Our next stop Plovdiv (letter E on map) which is about a four-hour drive from Sozopol, is the oldest continuously-inhabited city in Europe and the second largest city in Bulgaria. Standing on the banks of the river Maritsa, in the historical region of Thrace. It’s also known as the City of seven hills, because of the seven hills the city is built on. When we arrived we settled down in a street café to look for a nights accommodation as we had cut short our stay in Sozopol. We settled on the Hotel Expo as it was in a good location and reasonably priced. After checking in we ventured into town and were delighted to discover it was everything we expected and read about.

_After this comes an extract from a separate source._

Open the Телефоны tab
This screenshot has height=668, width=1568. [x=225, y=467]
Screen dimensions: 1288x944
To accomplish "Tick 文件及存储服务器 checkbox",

The town is split into three areas, the new part the old quarter, and the Kapana or trap, a truly amazing area of very chic art galleries, restaurants and trendy bars. The area is also known for it’s amazing street art. After a nice relaxing walk around getting our bearings and a couple of nice cold beers it was back to our hotel to look forward to our next few days in this amazing city.

Plovdiv has so much to see and do, to much to write about in detail so I will just list them. Click on the links for more imformation.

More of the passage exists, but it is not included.